AIM OF THE TASK
Copy each line below exactly.

SUPPLIED DATA
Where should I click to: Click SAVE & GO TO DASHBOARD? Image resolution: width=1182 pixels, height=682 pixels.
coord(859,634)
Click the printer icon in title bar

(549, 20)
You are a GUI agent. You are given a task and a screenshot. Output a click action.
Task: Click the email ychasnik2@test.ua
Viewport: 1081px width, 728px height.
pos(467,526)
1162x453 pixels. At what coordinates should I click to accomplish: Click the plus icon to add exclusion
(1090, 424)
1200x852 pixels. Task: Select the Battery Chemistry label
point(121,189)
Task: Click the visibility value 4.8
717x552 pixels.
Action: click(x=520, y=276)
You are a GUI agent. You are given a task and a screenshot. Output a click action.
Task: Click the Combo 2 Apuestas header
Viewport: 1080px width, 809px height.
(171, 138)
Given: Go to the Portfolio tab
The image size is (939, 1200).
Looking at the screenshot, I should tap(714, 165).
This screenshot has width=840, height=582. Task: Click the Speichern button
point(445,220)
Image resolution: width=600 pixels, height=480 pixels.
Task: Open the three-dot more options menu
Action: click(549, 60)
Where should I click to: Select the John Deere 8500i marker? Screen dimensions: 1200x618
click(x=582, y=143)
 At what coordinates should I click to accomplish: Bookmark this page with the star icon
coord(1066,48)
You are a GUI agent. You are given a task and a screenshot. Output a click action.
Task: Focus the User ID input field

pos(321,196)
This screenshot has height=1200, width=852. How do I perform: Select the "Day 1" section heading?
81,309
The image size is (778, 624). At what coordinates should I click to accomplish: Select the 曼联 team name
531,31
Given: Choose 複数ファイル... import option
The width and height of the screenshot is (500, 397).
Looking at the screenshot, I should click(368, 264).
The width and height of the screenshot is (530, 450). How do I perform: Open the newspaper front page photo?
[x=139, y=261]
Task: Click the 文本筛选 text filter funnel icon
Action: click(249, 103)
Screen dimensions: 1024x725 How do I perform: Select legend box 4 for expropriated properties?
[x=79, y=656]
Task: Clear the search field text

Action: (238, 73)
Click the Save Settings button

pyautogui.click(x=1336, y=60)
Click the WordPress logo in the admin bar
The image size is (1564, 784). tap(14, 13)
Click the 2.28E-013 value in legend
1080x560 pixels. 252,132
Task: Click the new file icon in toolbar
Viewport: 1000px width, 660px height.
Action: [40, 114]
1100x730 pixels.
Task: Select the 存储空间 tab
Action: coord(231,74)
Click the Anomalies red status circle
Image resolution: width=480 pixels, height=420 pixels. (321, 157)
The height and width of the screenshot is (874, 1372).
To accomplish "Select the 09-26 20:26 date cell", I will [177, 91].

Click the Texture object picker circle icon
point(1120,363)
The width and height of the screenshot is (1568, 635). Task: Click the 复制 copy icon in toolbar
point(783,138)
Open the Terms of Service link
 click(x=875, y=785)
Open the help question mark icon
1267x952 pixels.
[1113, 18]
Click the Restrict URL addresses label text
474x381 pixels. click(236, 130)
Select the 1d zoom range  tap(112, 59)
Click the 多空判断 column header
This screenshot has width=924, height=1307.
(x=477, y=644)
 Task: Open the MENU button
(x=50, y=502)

SOLUTION TO THE PROBLEM
Where should I click to: Click SAVE & GO TO DASHBOARD? Image resolution: width=1182 pixels, height=682 pixels.
coord(859,634)
Click the printer icon in title bar

(549, 20)
You are a GUI agent. You are given a task and a screenshot. Output a click action.
Task: Click the email ychasnik2@test.ua
Viewport: 1081px width, 728px height.
pos(467,526)
1162x453 pixels. At what coordinates should I click to accomplish: Click the plus icon to add exclusion
(1090, 424)
1200x852 pixels. Task: Select the Battery Chemistry label
point(121,189)
Task: Click the visibility value 4.8
717x552 pixels.
Action: click(x=520, y=276)
You are a GUI agent. You are given a task and a screenshot. Output a click action.
Task: Click the Combo 2 Apuestas header
Viewport: 1080px width, 809px height.
(171, 138)
Given: Go to the Portfolio tab
The image size is (939, 1200).
Looking at the screenshot, I should tap(714, 165).
This screenshot has width=840, height=582. Task: Click the Speichern button
point(445,220)
Image resolution: width=600 pixels, height=480 pixels.
Task: Open the three-dot more options menu
Action: click(549, 60)
Where should I click to: Select the John Deere 8500i marker? Screen dimensions: 1200x618
click(x=582, y=143)
 At what coordinates should I click to accomplish: Bookmark this page with the star icon
coord(1066,48)
You are a GUI agent. You are given a task and a screenshot. Output a click action.
Task: Focus the User ID input field

pos(321,196)
This screenshot has height=1200, width=852. How do I perform: Select the "Day 1" section heading?
81,309
The image size is (778, 624). At what coordinates should I click to accomplish: Select the 曼联 team name
531,31
Given: Choose 複数ファイル... import option
The width and height of the screenshot is (500, 397).
Looking at the screenshot, I should click(368, 264).
The width and height of the screenshot is (530, 450). How do I perform: Open the newspaper front page photo?
[x=139, y=261]
Task: Click the 文本筛选 text filter funnel icon
Action: click(249, 103)
Screen dimensions: 1024x725 How do I perform: Select legend box 4 for expropriated properties?
[x=79, y=656]
Task: Clear the search field text

Action: (238, 73)
Click the Save Settings button

pyautogui.click(x=1336, y=60)
Click the WordPress logo in the admin bar
The image size is (1564, 784). tap(14, 13)
Click the 2.28E-013 value in legend
1080x560 pixels. 252,132
Task: Click the new file icon in toolbar
Viewport: 1000px width, 660px height.
Action: [40, 114]
1100x730 pixels.
Task: Select the 存储空间 tab
Action: coord(231,74)
Click the Anomalies red status circle
Image resolution: width=480 pixels, height=420 pixels. (321, 157)
The height and width of the screenshot is (874, 1372).
To accomplish "Select the 09-26 20:26 date cell", I will [177, 91].

Click the Texture object picker circle icon
point(1120,363)
The width and height of the screenshot is (1568, 635). Task: Click the 复制 copy icon in toolbar
point(783,138)
Open the Terms of Service link
 click(x=875, y=785)
Open the help question mark icon
1267x952 pixels.
[1113, 18]
Click the Restrict URL addresses label text
474x381 pixels. click(236, 130)
Select the 1d zoom range  tap(112, 59)
Click the 多空判断 column header
This screenshot has width=924, height=1307.
(x=477, y=644)
 Task: Open the MENU button
(x=50, y=502)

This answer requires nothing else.